» TASK BRIEF
An exact transcript of all the records is the expected answer.

Stored records:
# # # # # # #

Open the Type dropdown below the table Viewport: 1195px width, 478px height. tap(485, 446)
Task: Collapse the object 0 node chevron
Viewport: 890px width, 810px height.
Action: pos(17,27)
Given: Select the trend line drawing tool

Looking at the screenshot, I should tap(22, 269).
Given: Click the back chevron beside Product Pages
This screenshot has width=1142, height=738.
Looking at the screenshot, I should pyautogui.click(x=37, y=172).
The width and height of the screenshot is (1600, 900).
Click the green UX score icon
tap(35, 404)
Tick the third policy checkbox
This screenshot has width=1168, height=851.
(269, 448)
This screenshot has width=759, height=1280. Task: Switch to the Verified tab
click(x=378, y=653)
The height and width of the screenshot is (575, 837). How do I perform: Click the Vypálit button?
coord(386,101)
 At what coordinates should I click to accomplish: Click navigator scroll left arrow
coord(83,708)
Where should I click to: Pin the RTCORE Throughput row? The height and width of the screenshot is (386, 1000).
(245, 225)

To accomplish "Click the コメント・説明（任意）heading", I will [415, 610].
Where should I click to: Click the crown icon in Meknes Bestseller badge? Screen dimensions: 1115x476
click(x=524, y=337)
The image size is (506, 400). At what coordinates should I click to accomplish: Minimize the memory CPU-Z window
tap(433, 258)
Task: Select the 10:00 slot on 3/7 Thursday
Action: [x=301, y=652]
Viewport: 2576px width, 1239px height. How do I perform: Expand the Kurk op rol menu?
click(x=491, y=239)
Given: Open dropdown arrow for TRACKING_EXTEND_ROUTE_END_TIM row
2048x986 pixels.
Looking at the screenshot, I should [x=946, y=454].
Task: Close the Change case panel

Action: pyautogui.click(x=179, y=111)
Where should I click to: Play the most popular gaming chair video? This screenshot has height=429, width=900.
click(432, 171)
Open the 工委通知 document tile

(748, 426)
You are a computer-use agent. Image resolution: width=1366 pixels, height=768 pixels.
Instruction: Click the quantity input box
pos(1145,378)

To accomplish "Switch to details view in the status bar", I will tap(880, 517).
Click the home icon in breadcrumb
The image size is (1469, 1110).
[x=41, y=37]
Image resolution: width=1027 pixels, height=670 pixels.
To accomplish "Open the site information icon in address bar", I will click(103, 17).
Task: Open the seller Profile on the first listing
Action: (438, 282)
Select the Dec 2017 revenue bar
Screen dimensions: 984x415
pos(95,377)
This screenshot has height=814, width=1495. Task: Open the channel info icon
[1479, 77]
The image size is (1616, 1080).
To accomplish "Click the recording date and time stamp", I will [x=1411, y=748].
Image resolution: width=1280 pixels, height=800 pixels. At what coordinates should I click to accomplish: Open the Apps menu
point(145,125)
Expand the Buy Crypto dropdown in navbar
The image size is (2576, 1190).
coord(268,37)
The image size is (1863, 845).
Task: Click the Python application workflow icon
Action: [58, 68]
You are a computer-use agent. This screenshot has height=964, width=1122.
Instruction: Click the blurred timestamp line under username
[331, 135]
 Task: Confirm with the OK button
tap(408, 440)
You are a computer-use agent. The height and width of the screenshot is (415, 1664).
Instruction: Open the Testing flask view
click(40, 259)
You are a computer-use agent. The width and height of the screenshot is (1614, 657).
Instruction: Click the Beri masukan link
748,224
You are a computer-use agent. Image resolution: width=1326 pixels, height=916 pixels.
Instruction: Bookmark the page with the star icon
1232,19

# # # # # # #

» FINAL ANSWER
Open the Type dropdown below the table Viewport: 1195px width, 478px height. tap(485, 446)
Task: Collapse the object 0 node chevron
Viewport: 890px width, 810px height.
Action: pos(17,27)
Given: Select the trend line drawing tool

Looking at the screenshot, I should tap(22, 269).
Given: Click the back chevron beside Product Pages
This screenshot has width=1142, height=738.
Looking at the screenshot, I should pyautogui.click(x=37, y=172).
The width and height of the screenshot is (1600, 900).
Click the green UX score icon
tap(35, 404)
Tick the third policy checkbox
This screenshot has width=1168, height=851.
(269, 448)
This screenshot has width=759, height=1280. Task: Switch to the Verified tab
click(x=378, y=653)
The height and width of the screenshot is (575, 837). How do I perform: Click the Vypálit button?
coord(386,101)
 At what coordinates should I click to accomplish: Click navigator scroll left arrow
coord(83,708)
Where should I click to: Pin the RTCORE Throughput row? The height and width of the screenshot is (386, 1000).
(245, 225)

To accomplish "Click the コメント・説明（任意）heading", I will [415, 610].
Where should I click to: Click the crown icon in Meknes Bestseller badge? Screen dimensions: 1115x476
click(x=524, y=337)
The image size is (506, 400). At what coordinates should I click to accomplish: Minimize the memory CPU-Z window
tap(433, 258)
Task: Select the 10:00 slot on 3/7 Thursday
Action: [x=301, y=652]
Viewport: 2576px width, 1239px height. How do I perform: Expand the Kurk op rol menu?
click(x=491, y=239)
Given: Open dropdown arrow for TRACKING_EXTEND_ROUTE_END_TIM row
2048x986 pixels.
Looking at the screenshot, I should [x=946, y=454].
Task: Close the Change case panel

Action: pyautogui.click(x=179, y=111)
Where should I click to: Play the most popular gaming chair video? This screenshot has height=429, width=900.
click(432, 171)
Open the 工委通知 document tile

(748, 426)
You are a computer-use agent. Image resolution: width=1366 pixels, height=768 pixels.
Instruction: Click the quantity input box
pos(1145,378)

To accomplish "Switch to details view in the status bar", I will tap(880, 517).
Click the home icon in breadcrumb
The image size is (1469, 1110).
[x=41, y=37]
Image resolution: width=1027 pixels, height=670 pixels.
To accomplish "Open the site information icon in address bar", I will click(103, 17).
Task: Open the seller Profile on the first listing
Action: (438, 282)
Select the Dec 2017 revenue bar
Screen dimensions: 984x415
pos(95,377)
This screenshot has height=814, width=1495. Task: Open the channel info icon
[1479, 77]
The image size is (1616, 1080).
To accomplish "Click the recording date and time stamp", I will [x=1411, y=748].
Image resolution: width=1280 pixels, height=800 pixels. At what coordinates should I click to accomplish: Open the Apps menu
point(145,125)
Expand the Buy Crypto dropdown in navbar
The image size is (2576, 1190).
coord(268,37)
The image size is (1863, 845).
Task: Click the Python application workflow icon
Action: [58, 68]
You are a computer-use agent. This screenshot has height=964, width=1122.
Instruction: Click the blurred timestamp line under username
[331, 135]
 Task: Confirm with the OK button
tap(408, 440)
You are a computer-use agent. The height and width of the screenshot is (415, 1664).
Instruction: Open the Testing flask view
click(40, 259)
You are a computer-use agent. The width and height of the screenshot is (1614, 657).
Instruction: Click the Beri masukan link
748,224
You are a computer-use agent. Image resolution: width=1326 pixels, height=916 pixels.
Instruction: Bookmark the page with the star icon
1232,19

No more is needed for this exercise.